Playing against computer opponents gives you the option to play when alone, but the AI is far from perfect. A computer player may reject an offer for a trade of a Property for £1000 one turn, only to accept £800 the next. Playing against multiple computer opponents can become tiring as they seem to ponder over even the simplest of decisions.
The graphics are comfortable for the Game Boy Advance, displaying some nice crisp polygons and, as you would expect with the subject matter, rather bland textures. However the slow-down when pieces turn a corner is inexcusable. Unfortunately, it seems that the developers, possibly unintentionally, have tried to move this release of Monopoly into the strategy videogame as opposed to strategy board-game conversion genre, and what results is a rather messy in-game Menu system. Trading with opponents and buying houses is an unnecessarily long-winded process especially when considering the frequency of such transactions.
The title’s sound is pleasant enough and easily ignorable – 2there are no off-putting high-pitched tones when you earn money or any of the annoying little extras developers seem to think keep our puny little minds entertained.

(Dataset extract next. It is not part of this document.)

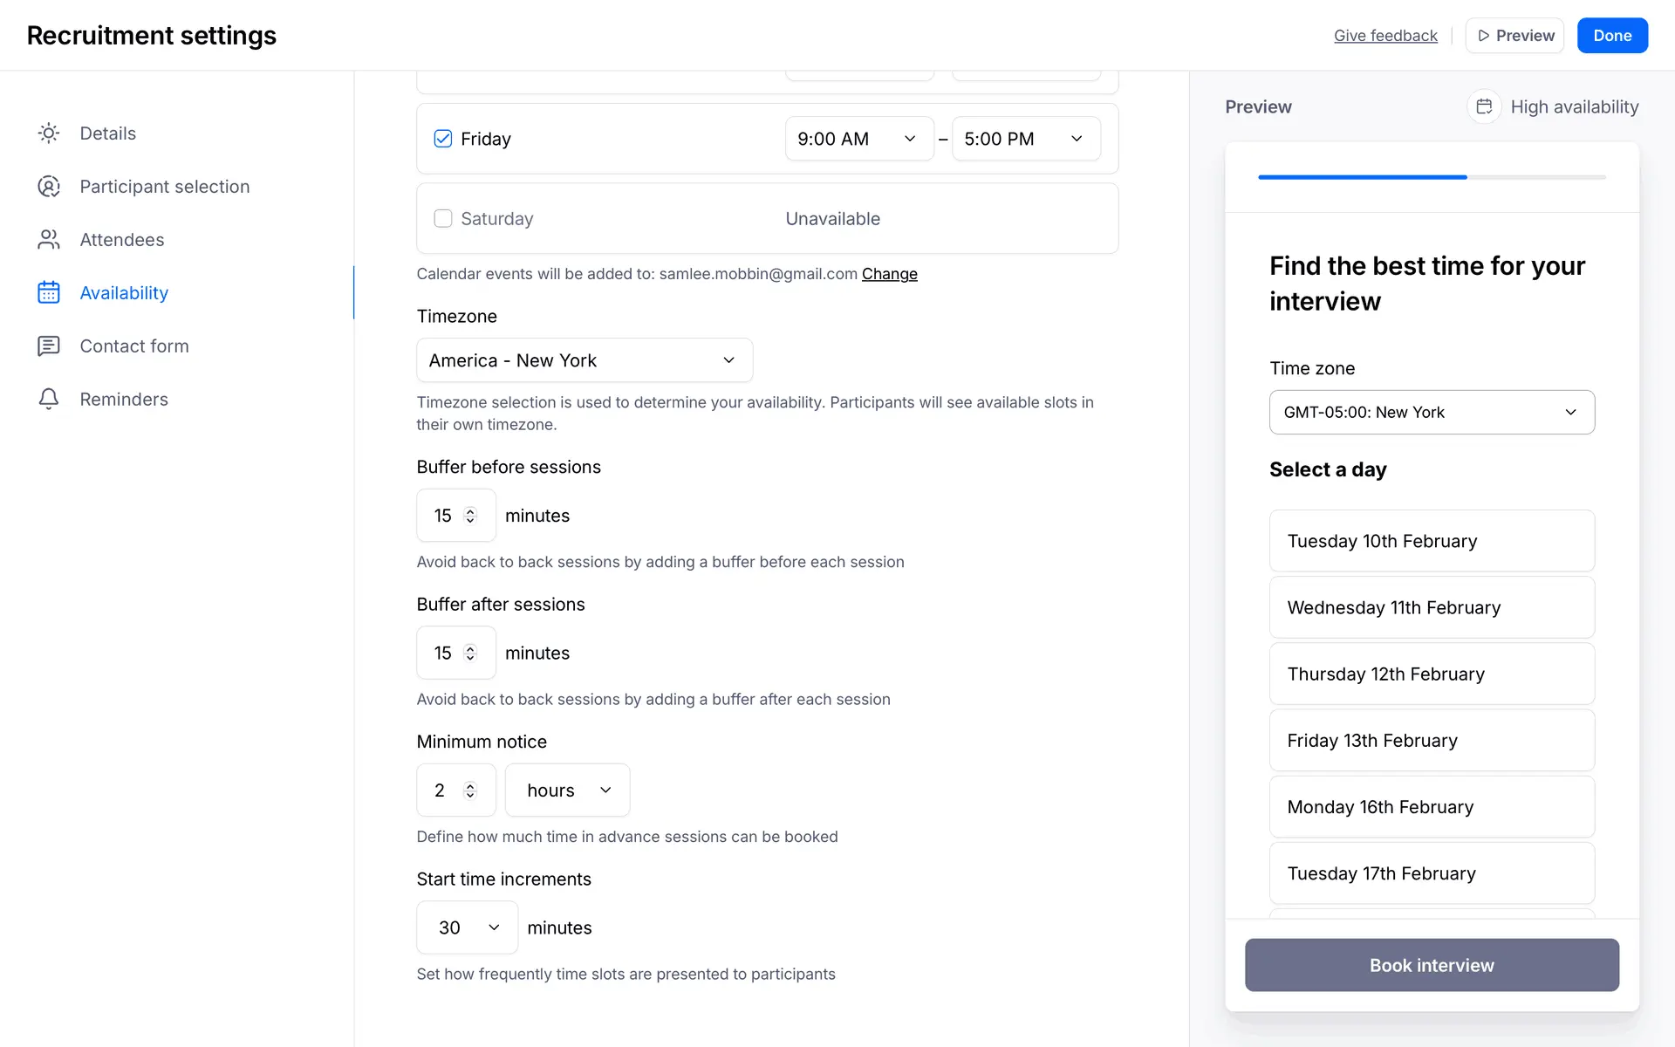Enable the Saturday checkbox
The height and width of the screenshot is (1047, 1675).
coord(443,218)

As a package which for some reason DOES NOT even include multi-cart cable link-up, let alone wireless multiplayer, the game becomes instantly more limited when you realise you have to start passing your Game Boy Advance between each of the players. It’s not the worst version of Monopoly I’ve ever played; the first Game Boy title had such poor clarity it rendered it practically unplayable, but unless you’re a Monopoly addict who just can’t wait for his/her friends to visit, you’re probably better off spending your money on the original board game. The biggest of questions still remains… why bother?